Does that mean they are not good pets? No, what it means is if you want a cuddly overhandleable animal, get a cat or a dog or a bird. Snake are wonderful captives and are as much fun to watch in well maitained enclosures as fish are. They come in all sizes, shapes, and colors; so it is essential you do some homework antepurchase.
Purchase captively produced animals, save attempting to work with imports until you are more experienced at keeping snakes.

Best "first snakes":

Small species: *Rosy Boas (Lichanura trivirgata)*, Royal (Ball) Python (_Python_ _regius_), Red Rat Snake (Corn Snake) (_Pantherophis_ _guttatus_ _guttatus_), Great Plains Rat Snake (_P_. _g_. _emoryii_), California Kingsnake (_Lampropeltis_ _getulus_ _californiae_)

Medium to Large species: Columbian Boa Constrictor (_Boa_ _constrictor_ _constrictor_), Bull Snake (_Pituophis_ _catenifer_ _sayi_),

While this is by no means a list of all species possible to obtain in todays marketplace, it is a list of the species I feel comfortable telling beginners to attempt to keep. They are all of different habitat types, and needs but these are good choices to start with and begin studying to narrow down for your ultimate selection.

I do not recommend anything really large to beginners, and while undoubtedly many pet stores tell people Burmese (_Python molorus bivittatus_) and Reticulated pythons (_Python reticulatus_) are good choices, this is simply untrue and unethical.
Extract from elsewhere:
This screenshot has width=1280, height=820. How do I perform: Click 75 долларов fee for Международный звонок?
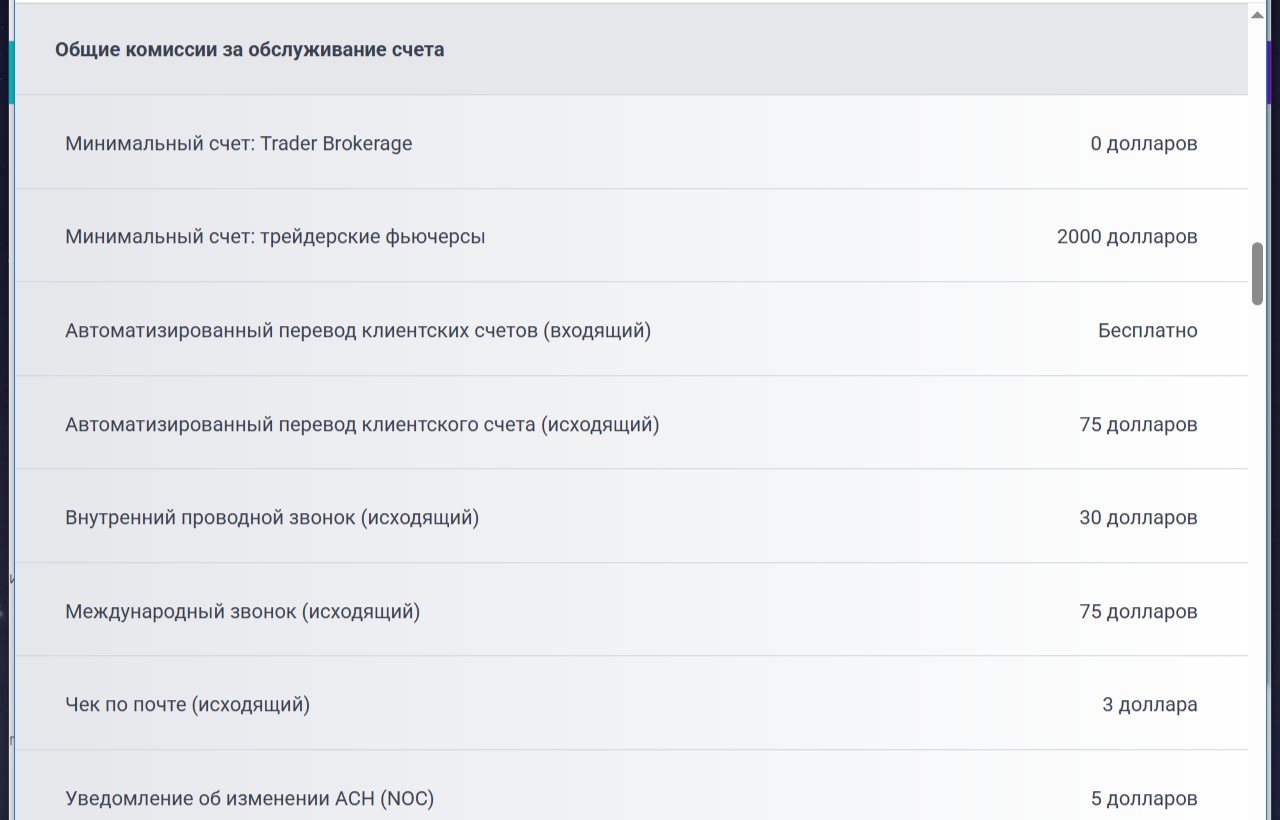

The recent surge in "morphs" has made retics available to many unexpecting newbs and then they are looking for homes for the animals that quickly outgrew the capacity of their surprised owners.

Venomous species are *NEVER* an option as a first snake, even opisthoglyphous species.
Aside from legal issues most areas have, there are things like Aphis permits needed for antivenines (which are not cheap), insurance policies, special facilities, caging, tools, lists of physicians who specialize in venomous snake bites, emergency room packets outlining procedures in case of the accidental bite an so much more....


----------